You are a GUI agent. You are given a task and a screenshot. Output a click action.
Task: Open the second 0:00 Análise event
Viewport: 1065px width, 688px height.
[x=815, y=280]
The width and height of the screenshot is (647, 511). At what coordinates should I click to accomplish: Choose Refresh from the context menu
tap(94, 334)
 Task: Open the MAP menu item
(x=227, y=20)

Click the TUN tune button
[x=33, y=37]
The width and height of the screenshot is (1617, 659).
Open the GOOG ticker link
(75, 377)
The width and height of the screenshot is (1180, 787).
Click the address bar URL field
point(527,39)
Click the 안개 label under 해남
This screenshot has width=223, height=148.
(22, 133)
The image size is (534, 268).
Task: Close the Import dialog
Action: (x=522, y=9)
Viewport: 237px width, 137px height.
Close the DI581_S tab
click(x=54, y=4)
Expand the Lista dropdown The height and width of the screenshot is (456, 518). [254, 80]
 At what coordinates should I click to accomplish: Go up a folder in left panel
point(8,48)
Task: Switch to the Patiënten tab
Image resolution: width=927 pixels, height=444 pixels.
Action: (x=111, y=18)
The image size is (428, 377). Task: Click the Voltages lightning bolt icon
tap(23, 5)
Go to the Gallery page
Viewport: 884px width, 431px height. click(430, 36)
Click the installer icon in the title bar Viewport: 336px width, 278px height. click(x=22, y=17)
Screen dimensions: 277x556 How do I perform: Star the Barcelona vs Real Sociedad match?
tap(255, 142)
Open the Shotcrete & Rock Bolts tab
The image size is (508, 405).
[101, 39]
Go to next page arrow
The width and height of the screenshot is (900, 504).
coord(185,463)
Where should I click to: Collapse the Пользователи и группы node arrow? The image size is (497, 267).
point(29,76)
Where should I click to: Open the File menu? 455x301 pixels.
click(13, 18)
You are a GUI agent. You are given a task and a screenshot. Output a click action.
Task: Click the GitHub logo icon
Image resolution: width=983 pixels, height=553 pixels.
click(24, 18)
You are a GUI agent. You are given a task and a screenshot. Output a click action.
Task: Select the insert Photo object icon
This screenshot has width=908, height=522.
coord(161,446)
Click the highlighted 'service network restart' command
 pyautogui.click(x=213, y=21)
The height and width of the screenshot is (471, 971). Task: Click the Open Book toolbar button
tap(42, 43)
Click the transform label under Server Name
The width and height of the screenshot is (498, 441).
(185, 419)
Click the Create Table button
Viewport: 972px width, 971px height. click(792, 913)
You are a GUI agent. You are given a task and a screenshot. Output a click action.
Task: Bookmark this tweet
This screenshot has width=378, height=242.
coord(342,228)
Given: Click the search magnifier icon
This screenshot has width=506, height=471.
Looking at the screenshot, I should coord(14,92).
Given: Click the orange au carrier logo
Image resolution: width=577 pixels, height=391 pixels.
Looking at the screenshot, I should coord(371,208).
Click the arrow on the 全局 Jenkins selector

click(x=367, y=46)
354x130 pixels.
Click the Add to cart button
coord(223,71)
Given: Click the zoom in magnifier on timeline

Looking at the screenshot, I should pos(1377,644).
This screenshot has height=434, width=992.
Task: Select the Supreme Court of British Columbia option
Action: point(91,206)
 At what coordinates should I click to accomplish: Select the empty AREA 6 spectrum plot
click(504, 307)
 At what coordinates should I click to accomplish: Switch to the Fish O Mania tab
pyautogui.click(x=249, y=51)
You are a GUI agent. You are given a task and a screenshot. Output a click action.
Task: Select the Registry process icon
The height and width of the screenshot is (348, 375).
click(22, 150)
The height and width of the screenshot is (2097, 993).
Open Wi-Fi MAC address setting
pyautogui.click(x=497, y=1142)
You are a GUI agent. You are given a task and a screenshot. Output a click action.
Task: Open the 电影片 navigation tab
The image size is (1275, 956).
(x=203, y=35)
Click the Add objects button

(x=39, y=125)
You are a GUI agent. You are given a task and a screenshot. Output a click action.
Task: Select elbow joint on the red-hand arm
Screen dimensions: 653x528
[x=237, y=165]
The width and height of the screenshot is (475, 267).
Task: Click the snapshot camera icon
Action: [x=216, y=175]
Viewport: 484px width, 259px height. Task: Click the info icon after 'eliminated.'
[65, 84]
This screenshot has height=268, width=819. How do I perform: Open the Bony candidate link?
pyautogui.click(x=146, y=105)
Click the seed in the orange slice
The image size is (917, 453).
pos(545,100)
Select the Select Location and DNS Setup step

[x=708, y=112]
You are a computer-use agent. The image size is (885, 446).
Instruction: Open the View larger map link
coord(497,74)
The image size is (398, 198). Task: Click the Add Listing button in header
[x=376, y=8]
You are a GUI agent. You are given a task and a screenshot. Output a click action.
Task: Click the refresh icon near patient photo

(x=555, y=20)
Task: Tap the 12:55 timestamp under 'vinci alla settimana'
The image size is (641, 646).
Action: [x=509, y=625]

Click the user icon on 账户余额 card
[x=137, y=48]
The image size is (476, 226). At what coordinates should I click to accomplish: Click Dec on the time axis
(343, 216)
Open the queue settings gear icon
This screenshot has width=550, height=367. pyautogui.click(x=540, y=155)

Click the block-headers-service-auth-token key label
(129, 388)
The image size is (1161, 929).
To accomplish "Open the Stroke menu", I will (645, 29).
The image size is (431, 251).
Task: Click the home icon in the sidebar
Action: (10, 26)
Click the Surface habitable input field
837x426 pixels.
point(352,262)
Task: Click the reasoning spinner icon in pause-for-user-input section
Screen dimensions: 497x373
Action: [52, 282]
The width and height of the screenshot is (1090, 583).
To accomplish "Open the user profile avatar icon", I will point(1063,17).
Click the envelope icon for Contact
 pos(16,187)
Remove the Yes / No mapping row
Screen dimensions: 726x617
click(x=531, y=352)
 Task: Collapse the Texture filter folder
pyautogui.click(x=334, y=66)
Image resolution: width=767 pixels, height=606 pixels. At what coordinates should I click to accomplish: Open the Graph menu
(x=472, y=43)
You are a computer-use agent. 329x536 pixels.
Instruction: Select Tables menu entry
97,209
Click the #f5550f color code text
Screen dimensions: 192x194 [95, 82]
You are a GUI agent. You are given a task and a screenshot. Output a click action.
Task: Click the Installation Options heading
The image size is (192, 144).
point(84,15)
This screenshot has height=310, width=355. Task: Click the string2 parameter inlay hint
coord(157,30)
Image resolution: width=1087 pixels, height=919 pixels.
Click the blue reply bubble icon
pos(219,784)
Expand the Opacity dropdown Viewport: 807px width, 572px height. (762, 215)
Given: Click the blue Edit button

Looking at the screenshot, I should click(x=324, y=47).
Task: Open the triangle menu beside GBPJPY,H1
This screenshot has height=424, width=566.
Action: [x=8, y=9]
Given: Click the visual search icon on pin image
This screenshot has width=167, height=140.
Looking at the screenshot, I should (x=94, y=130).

⁂

Identify each line in the records above that contains the word "logo", and copy it out in full.

Task: Click the GitHub logo icon
Given: Click the orange au carrier logo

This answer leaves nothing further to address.